Poderia, se tivesse mantido o embalo da primeira metade, ser qualquer coisa como o Kill Bill indiano, acabando, mantendo o espírito da metáfora Tarantiniana, por ficar mais perto de uma Jackie Brown – o que não é nada mau.
Assinado por Deepti Kapoor, “A Idade do Vício” (Lua de Papel, 2023) é um épico com andamento cinéfilo, uma saga em formato de triângulo que mete gangsters, lutas de poder e sede de vingança, transportando-nos para uma Índia desigual e um sistema de castas que parece estar para durar. Afinal, aqui como em muito bom lugar, “é o dinheiro que fala”.

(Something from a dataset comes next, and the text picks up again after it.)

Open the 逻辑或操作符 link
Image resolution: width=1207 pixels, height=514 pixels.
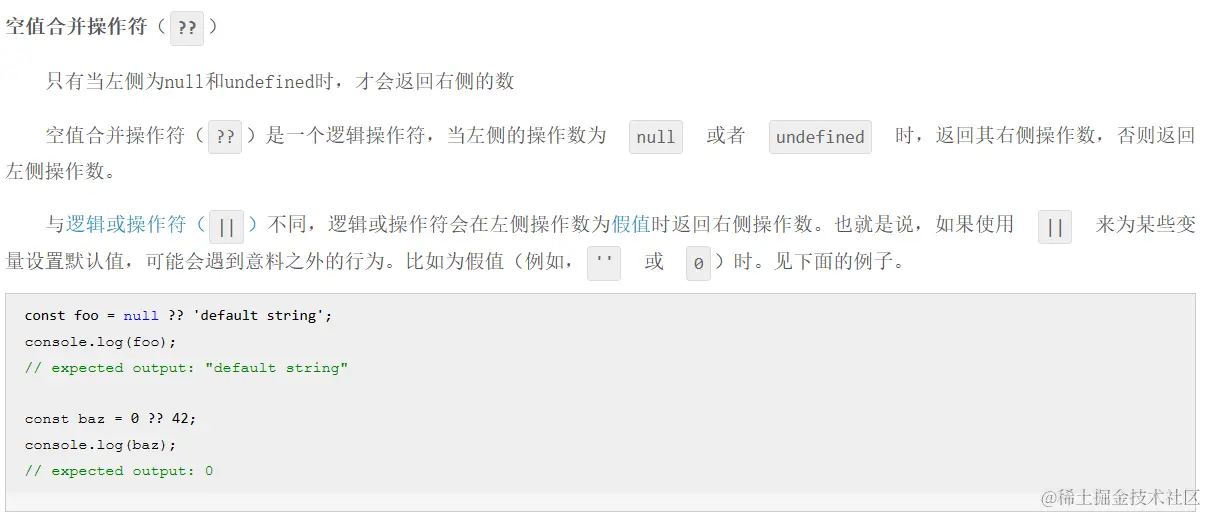pyautogui.click(x=126, y=225)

No centro da narrativa está Ajay, que aos 9 anos de idade foi vendido pela mãe para pagar uma dívida. Um sobrevivente precoce que, de forma discreta – quase invisível -, vai subindo alguns degraus na escada da miséria. A sua vida acaba por se transformar quando conhece Sunny Wadia, “uma figura a meio caminho entre o sagrado e o profano”, “líder de um pequeno bando de folgazões, indianos que vivem como os estrangeiros, ainda uma raridade naqueles tempos”. Um pequeno e arrogante dono do mundo, mecenas das artes e figura quase mítica, preso entre uma tímida consciência social e uma inescapável vontade de agradar ao seu pai, o rosto – tal como o implacável tio – de uma classe corrupta, violenta e com tentáculos de sobra para chegar a todo o lado, neutralizando o espírito crítico e qualquer vontade de rebelião.
Mas há também Neda, aspirante a jornalista de investigação, uma combatente pelas grandes causas que, com a entrada em cena de Sunny, irá conhecer a “idade da derrota, a idade do vício”, sendo através dos seus olhos que teremos o melhor retrato deste país de contrastes sociais tremendos.
Deepti Kapoor mantém o leitor preso até à última página, num livro que retrata a podridão do sistema político ou a escorregadia escadaria social que sustentam um país onde os extremos estão à distância dos pólos terrestres. E tudo com muito mojo, como se Thurman e Travolta dançassem com tudo enquanto o mundo vai implodindo. Afinal, “não somos nós que mudamos. É o mundo que muda e que, a espaços, parece torna-nos diferentes”.